**EXERCISE DESCRIPTION:** Skip the pictures and restate, word for word, the lines from the one containing "Task: Click the" to the end of the data below.

**DATA FOR REVIEW:**

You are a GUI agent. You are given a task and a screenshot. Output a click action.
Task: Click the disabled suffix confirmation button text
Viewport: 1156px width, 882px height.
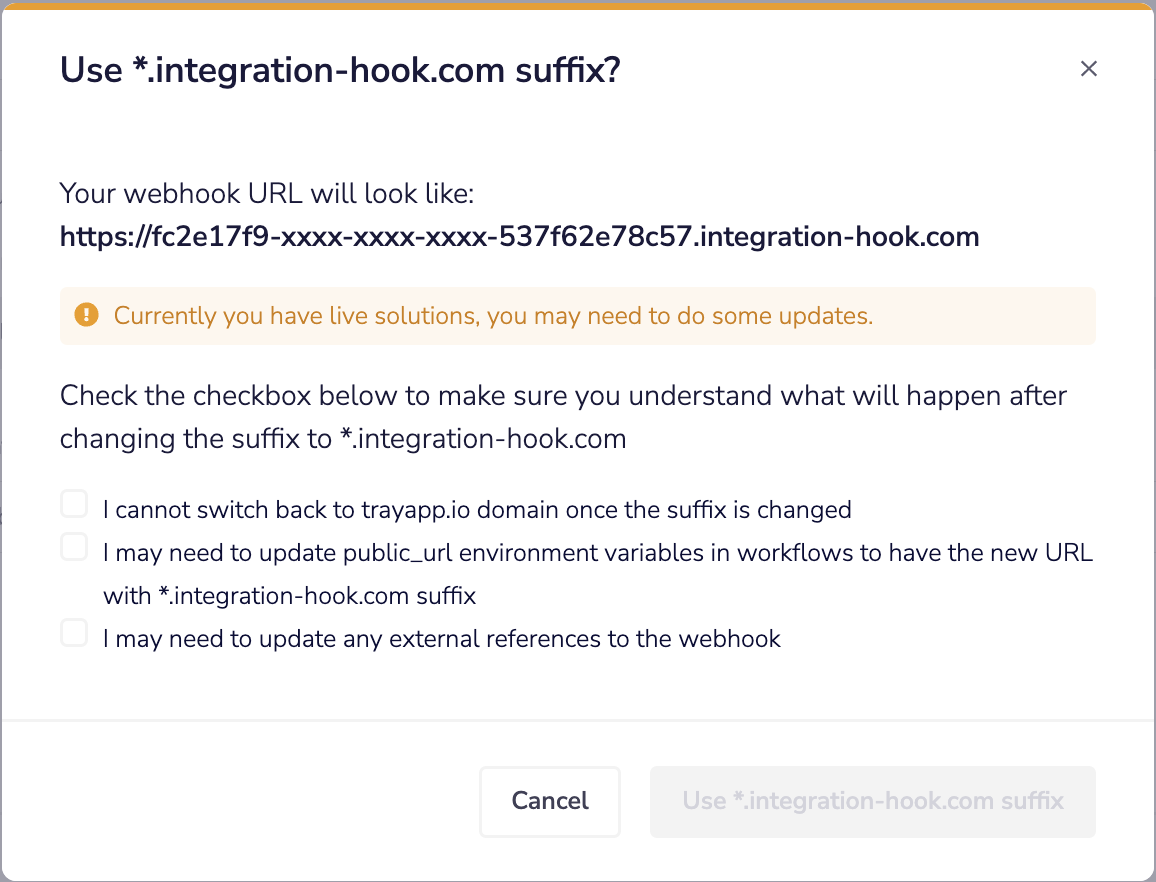click(872, 801)
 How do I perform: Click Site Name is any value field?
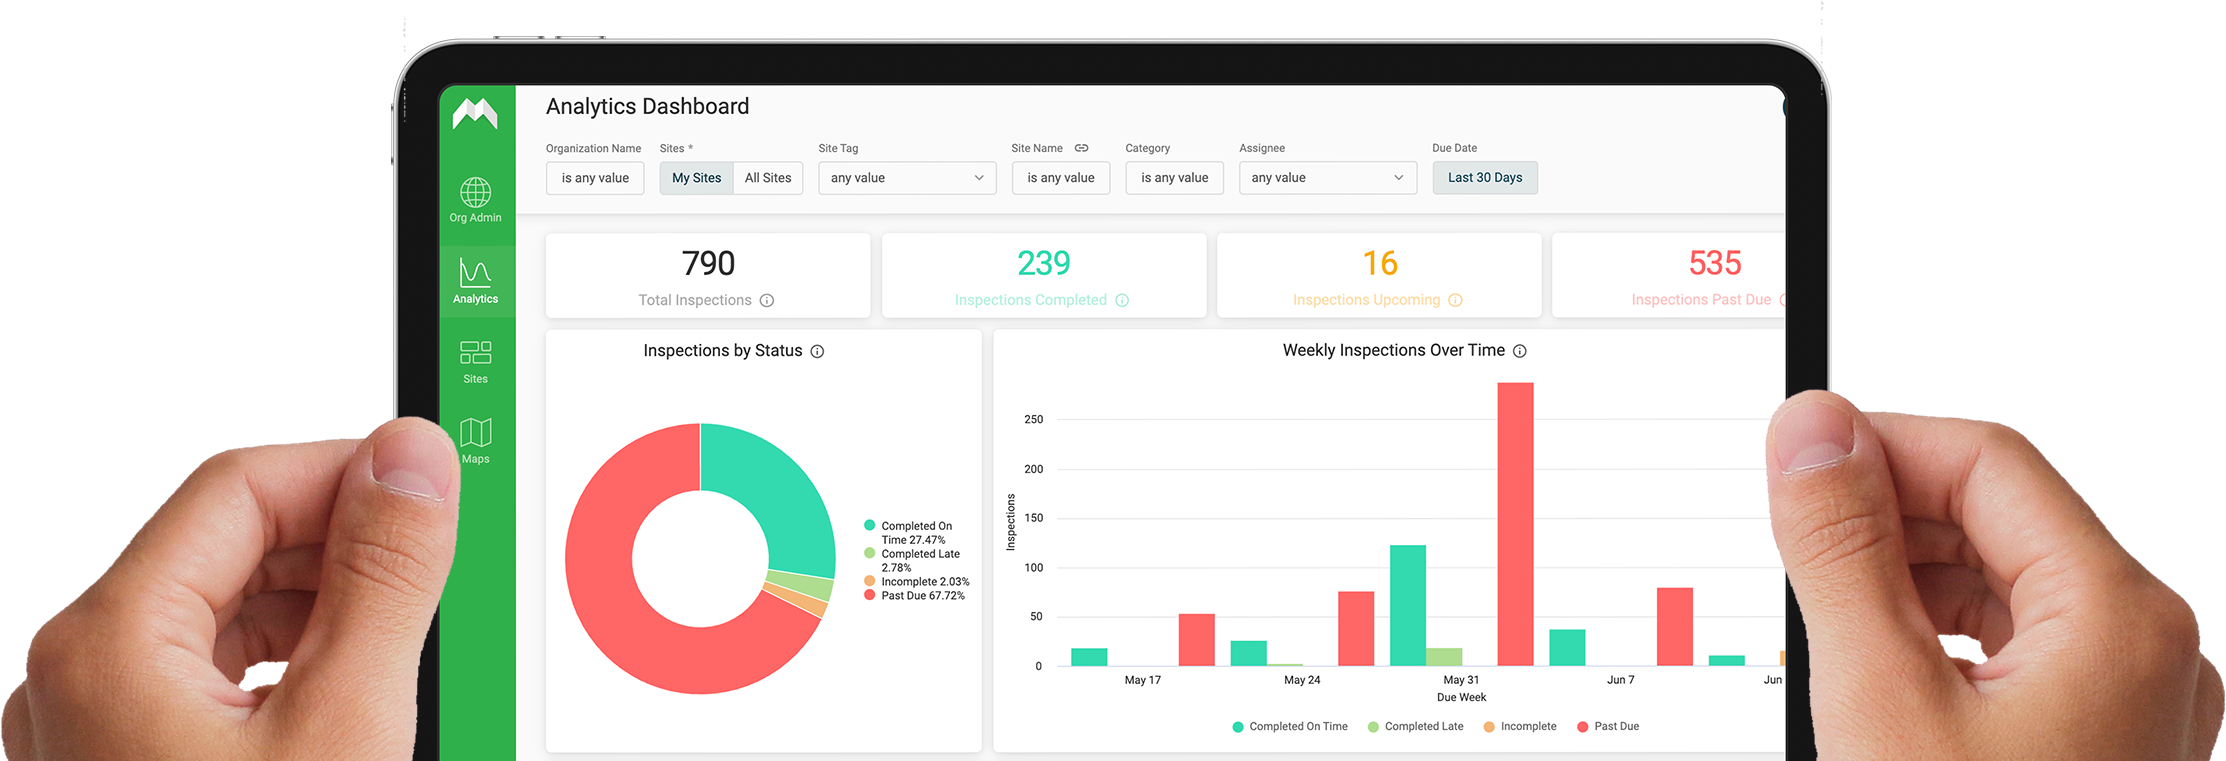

**SOLVED EXERCISE:**
Task: Click the disabled suffix confirmation button text
Viewport: 1156px width, 882px height.
click(872, 801)
 How do I perform: Click Site Name is any value field?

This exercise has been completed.